| Obiettivo |
Ricopia tali e quali le righe a partire da quella che contiene "This screenshot has" e fino alla fine delle voci, estremi inclusi. Non riportare le immagini nella risposta.

| Elenco voci |
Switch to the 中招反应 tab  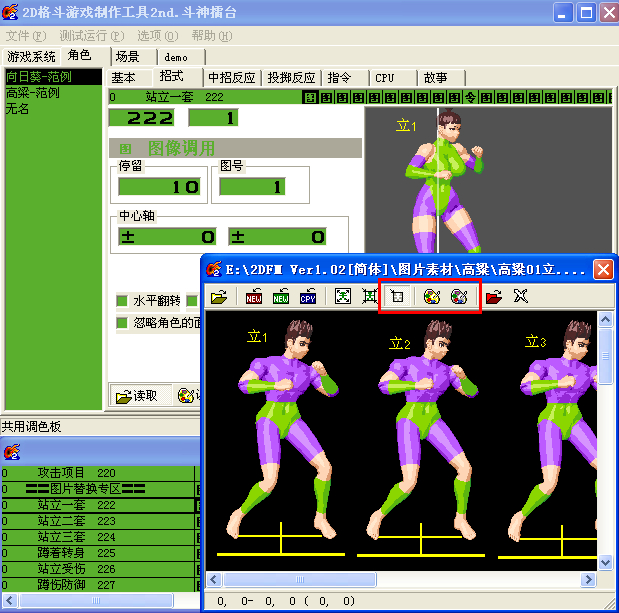232,77
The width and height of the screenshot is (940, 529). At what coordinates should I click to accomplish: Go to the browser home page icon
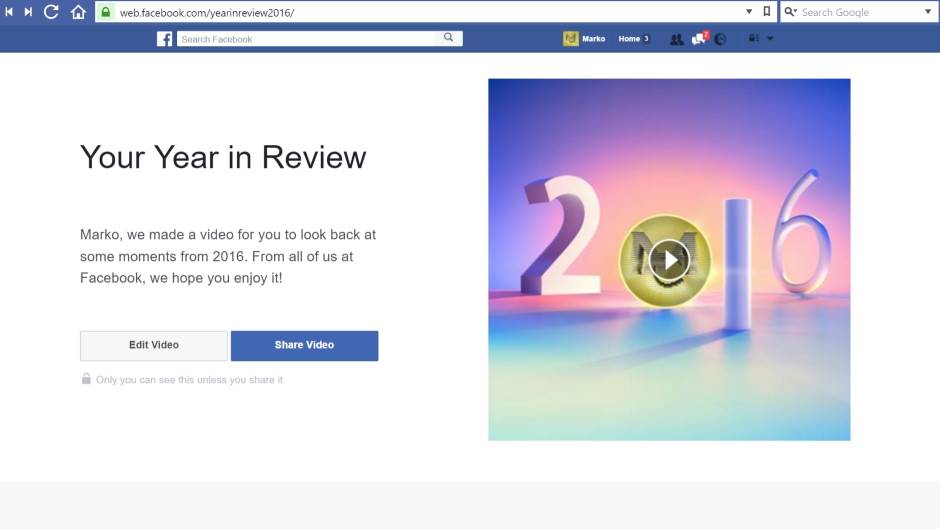coord(78,12)
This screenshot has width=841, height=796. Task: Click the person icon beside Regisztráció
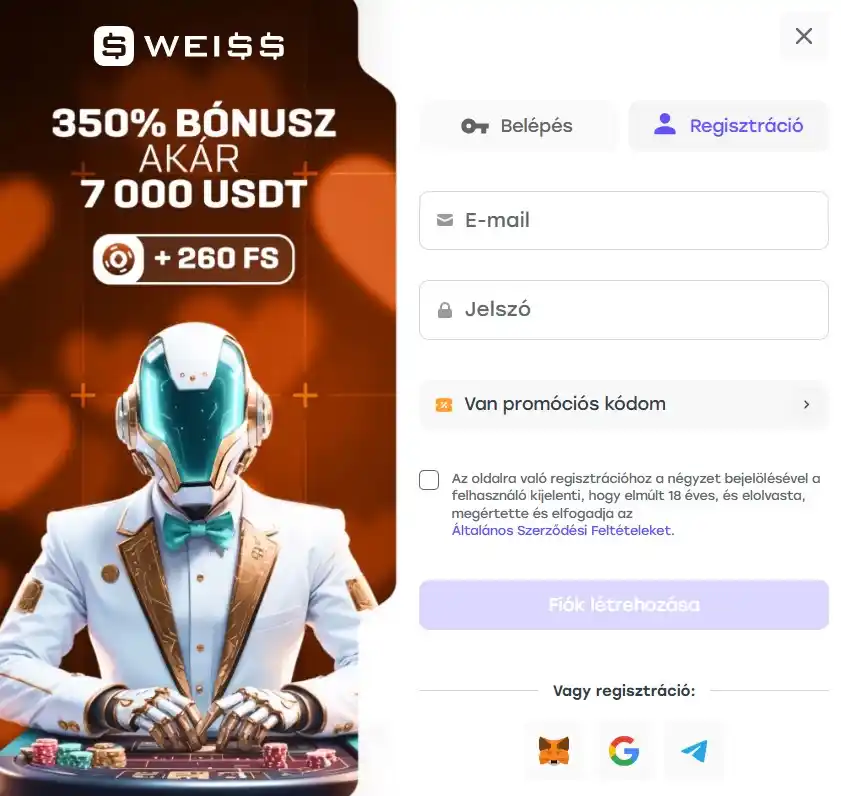[665, 124]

| Risposta all'esercizio |
This screenshot has width=841, height=796. Task: Click the person icon beside Regisztráció
[665, 124]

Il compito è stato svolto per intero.